== Listed entries ==

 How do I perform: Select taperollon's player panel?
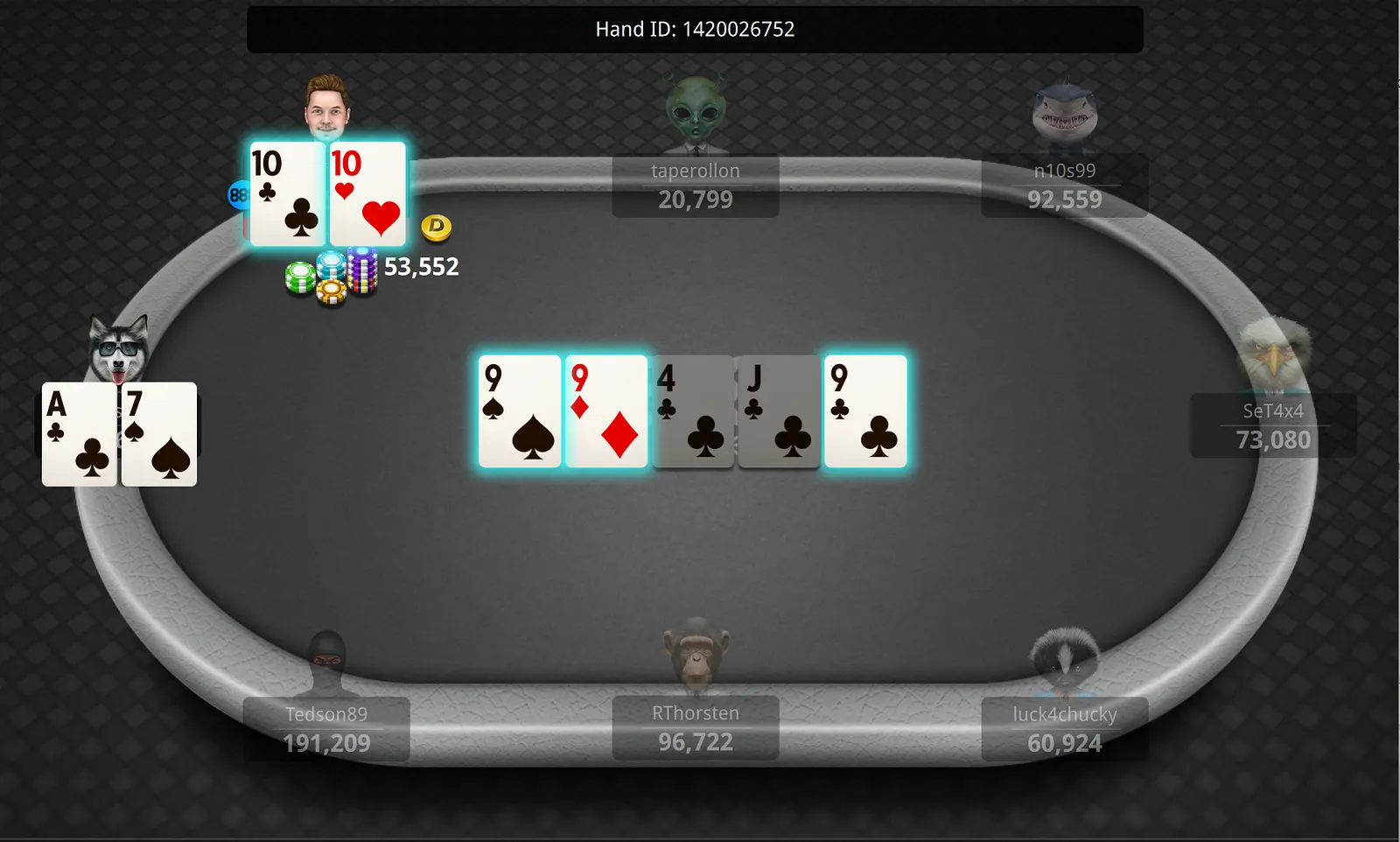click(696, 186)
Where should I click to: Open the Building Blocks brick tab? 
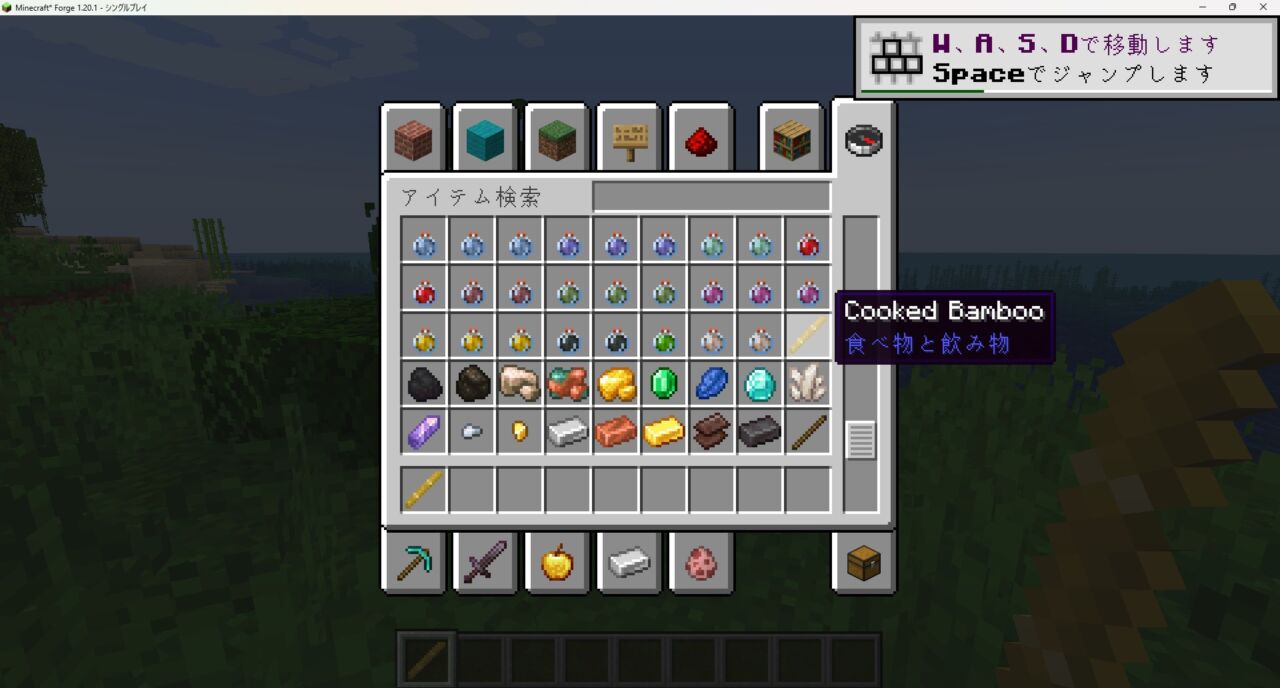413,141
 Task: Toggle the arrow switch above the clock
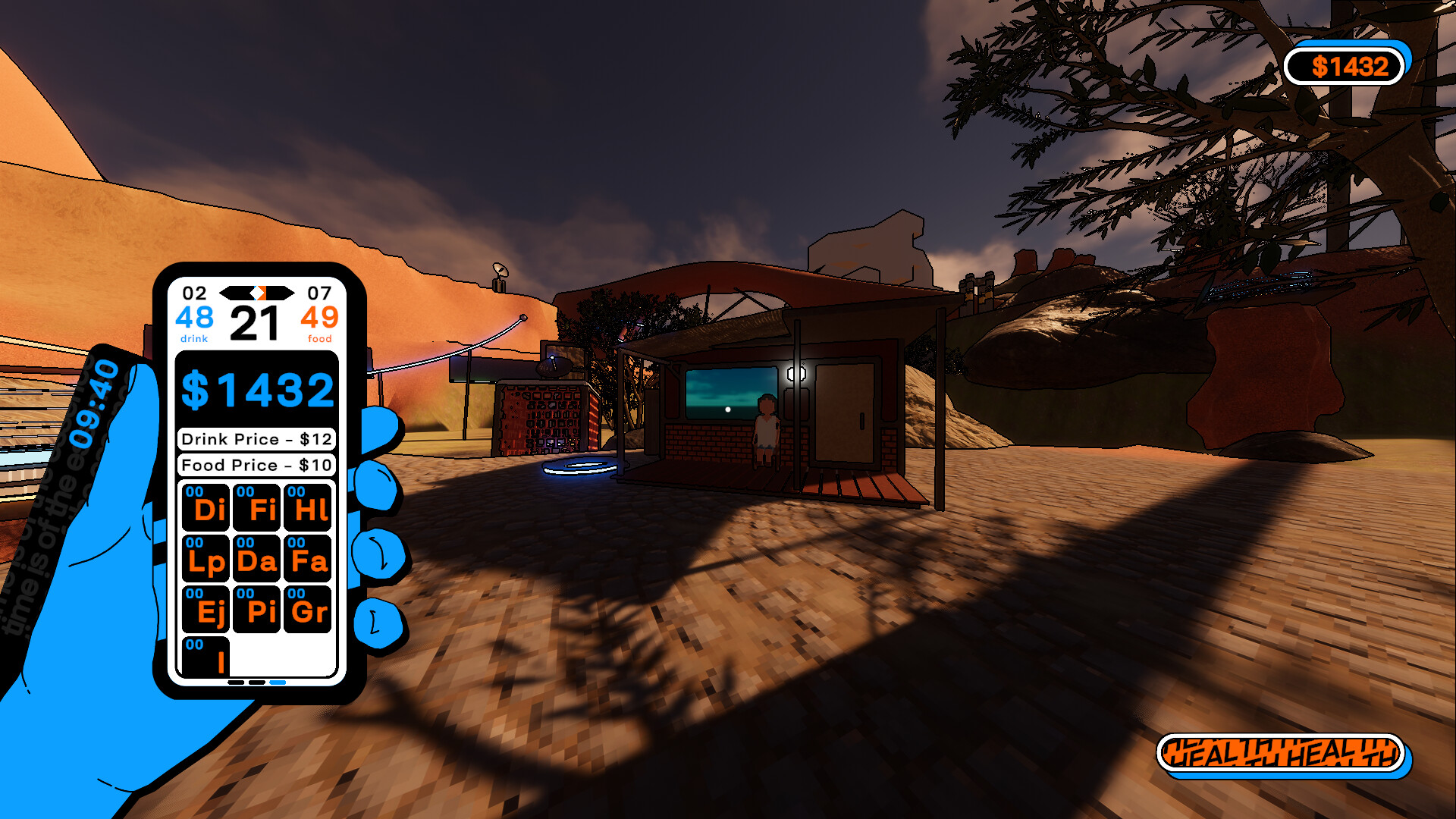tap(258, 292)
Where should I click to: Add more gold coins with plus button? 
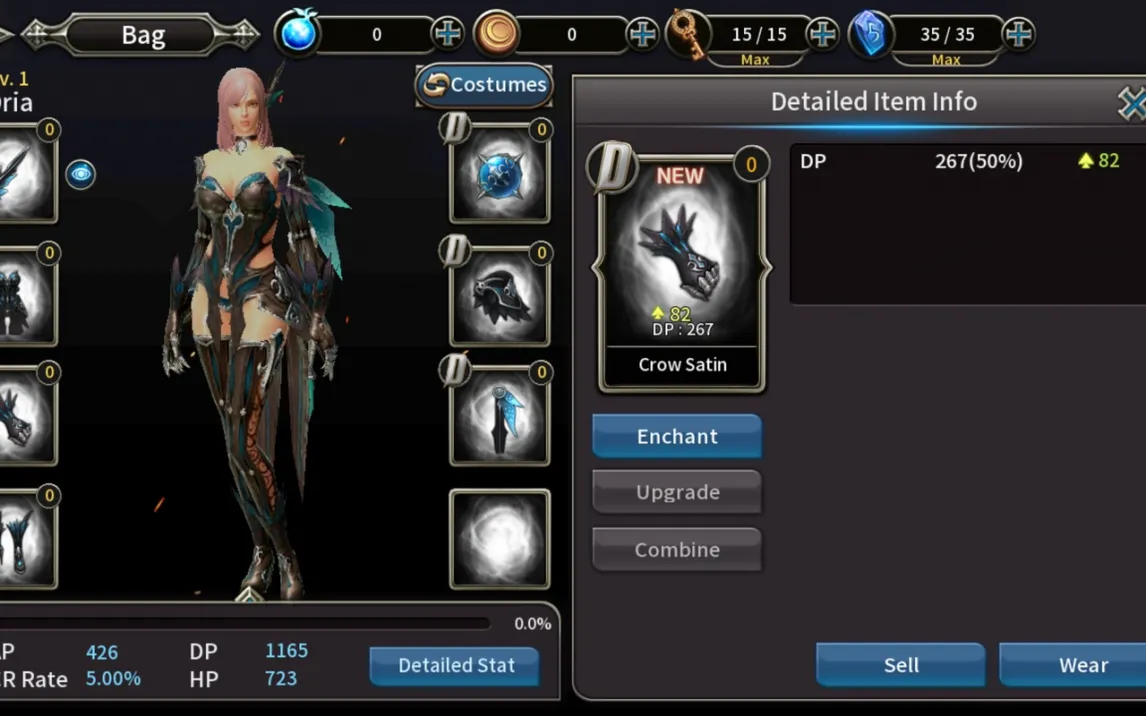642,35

===

> _Written instruction_
List every line of the data above that contains the string "should", matching case exactly.

> _Problem solution_
Where should I click to: Open the Building Blocks brick tab? 
Where should I click to: Add more gold coins with plus button? 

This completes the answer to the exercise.